Il prosieguo del Napoli su questi ritmi dipenderà quindi in primo luogo dalla crescita dei giocatori in ambiti diversi da quelli delle creazione e della trasformazione delle occasioni da gol. Per esempio dalle capacità di leggere lo spazio in fase difensiva di Lobotka, il più in difficoltà quando il Napoli difende nella propria metà campo, ma anche di Minjae che, nonostante le ottime prestazioni in fase di costruzione e in uno contro uno, sembra confuso quando c’è da accorciare la linea difensiva in avanti e contemporaneamente farla scalare in orizzontale. Un altro tema, forse l’unico di cui si sta già parlando con toni critici a Napoli nonostante la grande partenza, saranno le prestazioni di Meret in porta.

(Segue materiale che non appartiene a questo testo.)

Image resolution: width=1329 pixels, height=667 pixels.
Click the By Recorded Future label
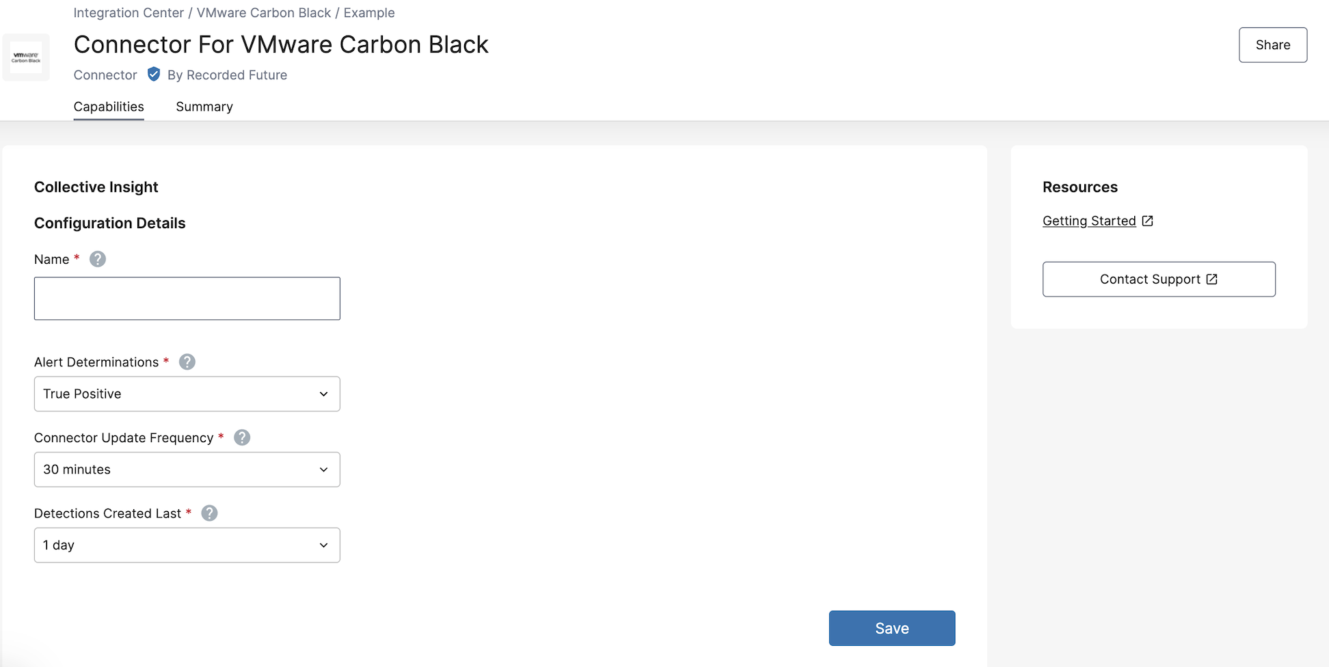tap(227, 75)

Per adesso i suoi numeri sono tutt’altro che eccezionali (il Napoli ha subito leggermente più gol di quanti ce ne aspettasse sulla base dei post-shot Expected Goals) ma nulla impedisce che possa migliorare in maniera inaspettata anche nell’immediato futuro. Alla fine è ciò che è già successo a molti giocatori di posizione con Spalletti in panchina: da Rrahmani a Lobotka, fino ad arrivare a Juan Jesus e Politano. Che i giocatori migliorino lavorando con Spalletti è qualcosa che gli viene riconosciuto anche prima di questa stagione. Pochi giorni fa, ad esempio, ha parlato Philippe Mexes, secondo cui «senza di lui non avrei mai fatto la carriera che poi sono riuscito a fare».

Dire come andrà a finire per il Napoli - se la storia si ripeterà inesorabile come la scorsa stagione o se questa volta ci sarà un finale inaspettato - è ovviamente impossibile, tanto più quest’anno che c’è un Mondiale di mezzo. Per adesso ciò che si può dire, e di questo si dovrebbe davvero dare atto a Spalletti, è che nonostante sia completamente cambiato nei suoi uomini chiave il Napoli è rimasto sostanzialmente la stessa squadra. E anche se può sembrare una cosa da poco, in realtà non c’è nulla che dica di più del lavoro di un allenatore.